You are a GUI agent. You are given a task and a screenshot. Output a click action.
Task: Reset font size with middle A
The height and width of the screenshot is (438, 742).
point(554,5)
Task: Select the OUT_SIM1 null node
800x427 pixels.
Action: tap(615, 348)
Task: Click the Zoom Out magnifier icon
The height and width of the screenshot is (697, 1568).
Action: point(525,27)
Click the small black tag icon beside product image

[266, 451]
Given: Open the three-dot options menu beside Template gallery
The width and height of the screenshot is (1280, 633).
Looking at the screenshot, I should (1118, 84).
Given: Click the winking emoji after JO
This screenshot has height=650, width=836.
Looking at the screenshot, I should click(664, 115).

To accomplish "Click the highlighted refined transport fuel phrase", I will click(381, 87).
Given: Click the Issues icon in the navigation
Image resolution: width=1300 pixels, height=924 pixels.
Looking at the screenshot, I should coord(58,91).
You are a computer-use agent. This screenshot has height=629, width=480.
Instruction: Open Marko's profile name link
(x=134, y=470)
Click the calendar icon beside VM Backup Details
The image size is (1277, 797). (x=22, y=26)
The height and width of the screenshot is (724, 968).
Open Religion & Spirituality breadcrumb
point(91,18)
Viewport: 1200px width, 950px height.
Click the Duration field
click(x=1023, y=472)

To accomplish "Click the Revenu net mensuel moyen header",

§ **About this task**
Starting with the line that has "The height and width of the screenshot is (438, 742).", print each remaining line of the listing exactly.

§ **Solution to the exercise**
The height and width of the screenshot is (438, 742).
point(554,5)
Task: Select the OUT_SIM1 null node
800x427 pixels.
Action: tap(615, 348)
Task: Click the Zoom Out magnifier icon
The height and width of the screenshot is (697, 1568).
Action: point(525,27)
Click the small black tag icon beside product image

[266, 451]
Given: Open the three-dot options menu beside Template gallery
The width and height of the screenshot is (1280, 633).
Looking at the screenshot, I should (1118, 84).
Given: Click the winking emoji after JO
This screenshot has height=650, width=836.
Looking at the screenshot, I should click(664, 115).

To accomplish "Click the highlighted refined transport fuel phrase", I will click(381, 87).
Given: Click the Issues icon in the navigation
Image resolution: width=1300 pixels, height=924 pixels.
Looking at the screenshot, I should coord(58,91).
You are a computer-use agent. This screenshot has height=629, width=480.
Instruction: Open Marko's profile name link
(x=134, y=470)
Click the calendar icon beside VM Backup Details
The image size is (1277, 797). (x=22, y=26)
The height and width of the screenshot is (724, 968).
Open Religion & Spirituality breadcrumb
point(91,18)
Viewport: 1200px width, 950px height.
Click the Duration field
click(x=1023, y=472)

To accomplish "Click the Revenu net mensuel moyen header",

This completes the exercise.